- **What the task requires**
Would you work out how many of the lines below hold "agent" and reply with nothing but the number?

- **Materials provided**
━━━━━━━━━━━━━━━━━━━━

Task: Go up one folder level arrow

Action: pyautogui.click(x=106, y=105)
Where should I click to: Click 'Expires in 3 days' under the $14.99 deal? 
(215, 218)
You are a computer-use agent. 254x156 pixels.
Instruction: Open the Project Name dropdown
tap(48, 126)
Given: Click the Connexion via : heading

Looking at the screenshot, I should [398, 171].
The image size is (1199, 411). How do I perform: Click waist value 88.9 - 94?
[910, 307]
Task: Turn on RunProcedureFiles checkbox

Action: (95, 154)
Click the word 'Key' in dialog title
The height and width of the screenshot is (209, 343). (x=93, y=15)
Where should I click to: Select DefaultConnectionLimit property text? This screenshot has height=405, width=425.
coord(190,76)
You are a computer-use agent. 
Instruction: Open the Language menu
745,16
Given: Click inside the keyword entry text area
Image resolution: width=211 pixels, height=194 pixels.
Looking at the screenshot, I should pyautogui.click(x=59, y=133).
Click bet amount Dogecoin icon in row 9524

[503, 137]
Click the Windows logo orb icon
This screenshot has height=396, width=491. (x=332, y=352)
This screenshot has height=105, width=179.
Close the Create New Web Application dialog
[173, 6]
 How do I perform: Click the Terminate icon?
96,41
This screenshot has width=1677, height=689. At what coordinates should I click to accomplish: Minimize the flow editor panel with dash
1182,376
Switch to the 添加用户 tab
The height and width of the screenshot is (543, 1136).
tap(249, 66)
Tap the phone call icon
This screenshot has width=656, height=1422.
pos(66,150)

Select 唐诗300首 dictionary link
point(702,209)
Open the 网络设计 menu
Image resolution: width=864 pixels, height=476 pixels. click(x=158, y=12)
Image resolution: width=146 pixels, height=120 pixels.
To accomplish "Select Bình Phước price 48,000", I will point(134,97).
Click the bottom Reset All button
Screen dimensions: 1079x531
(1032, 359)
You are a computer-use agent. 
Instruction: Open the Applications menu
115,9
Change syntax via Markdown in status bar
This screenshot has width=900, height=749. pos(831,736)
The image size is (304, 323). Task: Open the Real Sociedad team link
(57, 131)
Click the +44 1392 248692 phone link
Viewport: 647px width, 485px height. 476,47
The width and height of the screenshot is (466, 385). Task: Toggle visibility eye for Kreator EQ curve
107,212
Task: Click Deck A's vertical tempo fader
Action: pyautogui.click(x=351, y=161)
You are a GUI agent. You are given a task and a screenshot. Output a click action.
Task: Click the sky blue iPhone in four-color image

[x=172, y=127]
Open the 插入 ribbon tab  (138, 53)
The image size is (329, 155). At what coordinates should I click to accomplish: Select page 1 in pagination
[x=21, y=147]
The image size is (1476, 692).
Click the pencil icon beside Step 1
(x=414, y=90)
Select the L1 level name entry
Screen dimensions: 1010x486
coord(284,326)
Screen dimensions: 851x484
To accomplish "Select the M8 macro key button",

━━━━━━━━━━━━━━━━━━━━

- **Response to this task**
4